Due to the mergers and takeovers among shipping companies there is less competition and choice. The flip side is that large power blocks have emerged with the alliance structure that take a place at the negotiating table. Between 2014 and 2017 the third fusion wave can be seen in the sector. "We see a huge concentration," says Olaf. In 2000 the four largest shipping companies had 23 percent of the market, last year they had almost half of it. "It used to be the smaller shipping companies that formed alliances. Now we have three alliances of which all large shipping companies are members." The three alliances that run the container business are 2M, Ocean Alliance and THE Alliance.

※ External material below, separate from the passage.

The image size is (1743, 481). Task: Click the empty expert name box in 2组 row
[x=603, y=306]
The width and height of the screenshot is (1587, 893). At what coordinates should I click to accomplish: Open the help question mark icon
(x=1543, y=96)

This makes the market share of the alliances considerable. On the main trade route, from east to west, 2M has a market share of 24%, Ocean Alliance hold 34% of the market and THE Alliance 32%. Due to the investments in increasingly large ships the average capacity has quadrupled in the last twenty years. A larger ship pushes down shipping costs for the company, but raises the cost for the other links in the transport chain. Olaf expects the trend of larger ships to turn when it no longer has a cost advantage.

Olaf wonders whether this is a sustainable model. Research shows that the peaks in ports are increasing due to the larger ships and that the number of ports visited has reduced. This trend can also be seen in the restructuring of the alliances on April 1. Since then only three alliances have been left and the number of calls has decreased. This makes the ports more dependent on the alliances. In the Mediterranean ports are already more than 50% dependent on the alliances. This makes the transport sector as a whole more vulnerable, says Olaf.



After Hanjin's bankruptcy last year and the huge delays in transport, shippers have become more alert to the financial results of the shipping companies. One of the alliances has set up an emergency fund to prevent delays in shipping should one of its members go bankrupt.

Another trend in recent years is shipping companies investing in their own terminals. In 2002 18% of the terminals was in the hands of a shipping company, in 2016 it has risen to 38%.

Sustainability doesn't seem to be a thing among shipping companies yet, says Olaf. He mainly sees a role for other links in the chain to move the shipping companies towards a more green path. The port company can work as a catalyst by adjusting the port money, dealing with concessions in terminals or pointing out other berths.